Task objective —
When a line below holds the string "will", show that line.
===============
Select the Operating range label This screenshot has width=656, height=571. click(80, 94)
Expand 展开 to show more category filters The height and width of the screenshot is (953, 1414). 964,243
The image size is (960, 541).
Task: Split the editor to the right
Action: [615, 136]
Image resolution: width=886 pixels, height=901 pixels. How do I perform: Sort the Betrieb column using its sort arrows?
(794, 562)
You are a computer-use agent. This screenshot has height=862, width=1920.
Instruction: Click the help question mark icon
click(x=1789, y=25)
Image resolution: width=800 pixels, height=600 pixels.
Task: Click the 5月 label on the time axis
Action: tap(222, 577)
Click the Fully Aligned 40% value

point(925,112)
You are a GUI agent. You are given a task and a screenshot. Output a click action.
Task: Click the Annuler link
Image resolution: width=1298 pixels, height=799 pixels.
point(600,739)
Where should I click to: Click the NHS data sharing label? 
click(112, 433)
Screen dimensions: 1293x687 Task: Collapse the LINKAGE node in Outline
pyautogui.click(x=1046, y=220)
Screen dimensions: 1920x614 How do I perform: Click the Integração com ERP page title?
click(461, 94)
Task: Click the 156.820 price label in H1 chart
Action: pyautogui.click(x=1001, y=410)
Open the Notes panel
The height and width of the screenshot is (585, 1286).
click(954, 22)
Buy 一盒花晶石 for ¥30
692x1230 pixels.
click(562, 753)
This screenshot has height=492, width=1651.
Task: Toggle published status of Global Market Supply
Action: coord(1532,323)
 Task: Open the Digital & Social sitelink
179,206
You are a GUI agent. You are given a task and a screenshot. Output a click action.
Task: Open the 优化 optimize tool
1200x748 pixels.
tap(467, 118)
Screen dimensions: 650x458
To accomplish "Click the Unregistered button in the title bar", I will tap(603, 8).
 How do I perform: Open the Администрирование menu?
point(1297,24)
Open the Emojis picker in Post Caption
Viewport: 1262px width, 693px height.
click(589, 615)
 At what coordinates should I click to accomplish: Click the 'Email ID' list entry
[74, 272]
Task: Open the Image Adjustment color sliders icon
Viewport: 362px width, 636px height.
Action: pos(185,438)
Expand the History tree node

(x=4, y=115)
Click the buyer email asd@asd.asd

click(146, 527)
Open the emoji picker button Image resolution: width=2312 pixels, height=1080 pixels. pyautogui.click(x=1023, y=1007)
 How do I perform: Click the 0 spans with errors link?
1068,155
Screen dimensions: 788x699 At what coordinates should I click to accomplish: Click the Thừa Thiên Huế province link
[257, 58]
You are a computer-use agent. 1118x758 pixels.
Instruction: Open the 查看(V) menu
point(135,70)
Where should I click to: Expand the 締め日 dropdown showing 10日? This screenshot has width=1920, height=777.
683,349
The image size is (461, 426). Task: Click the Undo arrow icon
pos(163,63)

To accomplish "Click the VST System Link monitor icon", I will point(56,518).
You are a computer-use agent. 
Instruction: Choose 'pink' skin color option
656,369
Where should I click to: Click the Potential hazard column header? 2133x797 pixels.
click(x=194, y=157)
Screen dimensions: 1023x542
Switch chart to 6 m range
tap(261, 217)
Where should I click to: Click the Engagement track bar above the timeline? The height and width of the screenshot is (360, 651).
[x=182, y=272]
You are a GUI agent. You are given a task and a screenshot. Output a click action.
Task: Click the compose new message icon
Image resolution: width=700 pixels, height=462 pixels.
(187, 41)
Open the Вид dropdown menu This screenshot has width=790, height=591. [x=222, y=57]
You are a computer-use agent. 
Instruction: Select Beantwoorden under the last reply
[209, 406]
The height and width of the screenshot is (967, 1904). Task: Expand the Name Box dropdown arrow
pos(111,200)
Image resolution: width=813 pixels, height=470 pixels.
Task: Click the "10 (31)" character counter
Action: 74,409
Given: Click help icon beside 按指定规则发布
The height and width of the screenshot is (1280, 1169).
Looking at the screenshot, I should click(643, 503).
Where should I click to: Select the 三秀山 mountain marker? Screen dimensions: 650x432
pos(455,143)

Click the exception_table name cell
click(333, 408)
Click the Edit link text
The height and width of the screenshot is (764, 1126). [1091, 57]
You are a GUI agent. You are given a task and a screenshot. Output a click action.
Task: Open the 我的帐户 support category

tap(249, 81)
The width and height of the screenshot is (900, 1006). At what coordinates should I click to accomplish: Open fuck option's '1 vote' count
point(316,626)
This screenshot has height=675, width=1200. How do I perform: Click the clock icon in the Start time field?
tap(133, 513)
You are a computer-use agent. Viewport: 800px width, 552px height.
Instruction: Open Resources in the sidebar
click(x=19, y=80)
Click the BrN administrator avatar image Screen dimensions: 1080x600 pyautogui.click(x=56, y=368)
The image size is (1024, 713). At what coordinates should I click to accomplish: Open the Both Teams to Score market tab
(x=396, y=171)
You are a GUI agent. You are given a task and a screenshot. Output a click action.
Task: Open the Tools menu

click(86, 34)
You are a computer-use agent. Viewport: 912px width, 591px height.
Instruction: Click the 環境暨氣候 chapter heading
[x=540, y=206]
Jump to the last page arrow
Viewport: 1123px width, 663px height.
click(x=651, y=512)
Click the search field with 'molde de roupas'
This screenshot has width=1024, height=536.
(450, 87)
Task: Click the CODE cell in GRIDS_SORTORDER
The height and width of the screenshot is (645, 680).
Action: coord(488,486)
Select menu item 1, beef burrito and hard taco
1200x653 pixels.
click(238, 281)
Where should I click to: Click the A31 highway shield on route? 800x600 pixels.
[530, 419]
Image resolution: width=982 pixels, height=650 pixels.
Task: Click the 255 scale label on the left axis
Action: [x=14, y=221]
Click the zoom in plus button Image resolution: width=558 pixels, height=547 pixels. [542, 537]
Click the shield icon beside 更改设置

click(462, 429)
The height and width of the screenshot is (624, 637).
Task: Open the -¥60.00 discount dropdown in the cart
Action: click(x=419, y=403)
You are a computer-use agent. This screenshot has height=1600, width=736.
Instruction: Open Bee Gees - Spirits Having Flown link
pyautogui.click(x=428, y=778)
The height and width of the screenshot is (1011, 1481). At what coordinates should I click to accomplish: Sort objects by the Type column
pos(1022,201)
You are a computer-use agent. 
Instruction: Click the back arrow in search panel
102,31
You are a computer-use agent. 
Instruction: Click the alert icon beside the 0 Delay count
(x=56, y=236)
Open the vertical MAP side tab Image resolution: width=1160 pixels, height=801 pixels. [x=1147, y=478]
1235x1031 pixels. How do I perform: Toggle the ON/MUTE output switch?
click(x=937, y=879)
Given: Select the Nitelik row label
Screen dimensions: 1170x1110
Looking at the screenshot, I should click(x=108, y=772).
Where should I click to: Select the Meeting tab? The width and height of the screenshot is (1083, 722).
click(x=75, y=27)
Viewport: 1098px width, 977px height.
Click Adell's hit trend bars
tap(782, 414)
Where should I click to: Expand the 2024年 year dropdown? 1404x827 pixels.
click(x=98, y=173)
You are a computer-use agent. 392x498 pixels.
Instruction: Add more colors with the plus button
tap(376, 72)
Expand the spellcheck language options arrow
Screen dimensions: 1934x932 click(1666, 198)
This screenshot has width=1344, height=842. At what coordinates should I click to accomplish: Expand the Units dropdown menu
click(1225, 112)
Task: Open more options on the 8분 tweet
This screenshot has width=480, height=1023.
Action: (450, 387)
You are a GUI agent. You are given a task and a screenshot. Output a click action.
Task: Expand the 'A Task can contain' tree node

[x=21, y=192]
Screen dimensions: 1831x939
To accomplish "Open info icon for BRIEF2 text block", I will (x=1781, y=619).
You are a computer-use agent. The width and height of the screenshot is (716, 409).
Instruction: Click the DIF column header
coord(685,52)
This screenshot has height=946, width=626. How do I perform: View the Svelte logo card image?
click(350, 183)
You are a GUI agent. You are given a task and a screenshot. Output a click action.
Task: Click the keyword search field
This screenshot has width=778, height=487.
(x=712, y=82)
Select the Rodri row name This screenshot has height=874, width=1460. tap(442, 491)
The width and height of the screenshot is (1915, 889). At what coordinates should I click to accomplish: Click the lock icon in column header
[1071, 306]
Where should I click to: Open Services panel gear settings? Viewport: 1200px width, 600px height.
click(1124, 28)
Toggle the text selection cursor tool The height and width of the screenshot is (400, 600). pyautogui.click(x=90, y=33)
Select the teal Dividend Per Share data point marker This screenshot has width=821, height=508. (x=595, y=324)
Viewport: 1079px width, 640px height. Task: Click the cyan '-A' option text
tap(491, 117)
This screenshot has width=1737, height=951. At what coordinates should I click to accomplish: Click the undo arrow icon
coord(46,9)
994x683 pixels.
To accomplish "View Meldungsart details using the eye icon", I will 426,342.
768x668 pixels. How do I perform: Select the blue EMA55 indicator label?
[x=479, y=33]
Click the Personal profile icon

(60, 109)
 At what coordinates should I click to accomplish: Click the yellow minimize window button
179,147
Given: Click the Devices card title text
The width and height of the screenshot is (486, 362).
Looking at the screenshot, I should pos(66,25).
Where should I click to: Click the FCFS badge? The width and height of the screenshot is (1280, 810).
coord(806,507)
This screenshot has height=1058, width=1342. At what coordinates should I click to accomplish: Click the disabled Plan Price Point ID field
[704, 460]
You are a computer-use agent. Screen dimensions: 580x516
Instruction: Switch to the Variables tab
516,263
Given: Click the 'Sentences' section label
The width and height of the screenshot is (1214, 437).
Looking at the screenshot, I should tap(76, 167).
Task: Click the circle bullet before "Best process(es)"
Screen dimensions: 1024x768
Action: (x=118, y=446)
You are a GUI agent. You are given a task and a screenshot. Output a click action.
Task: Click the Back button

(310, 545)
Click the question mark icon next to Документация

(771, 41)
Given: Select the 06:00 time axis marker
===============
Response to the task —
To accomplish "Click the Unregistered button in the title bar", I will tap(603, 8).
To accomplish "Click the VST System Link monitor icon", I will point(56,518).
To accomplish "Open info icon for BRIEF2 text block", I will (x=1781, y=619).
To accomplish "View Meldungsart details using the eye icon", I will 426,342.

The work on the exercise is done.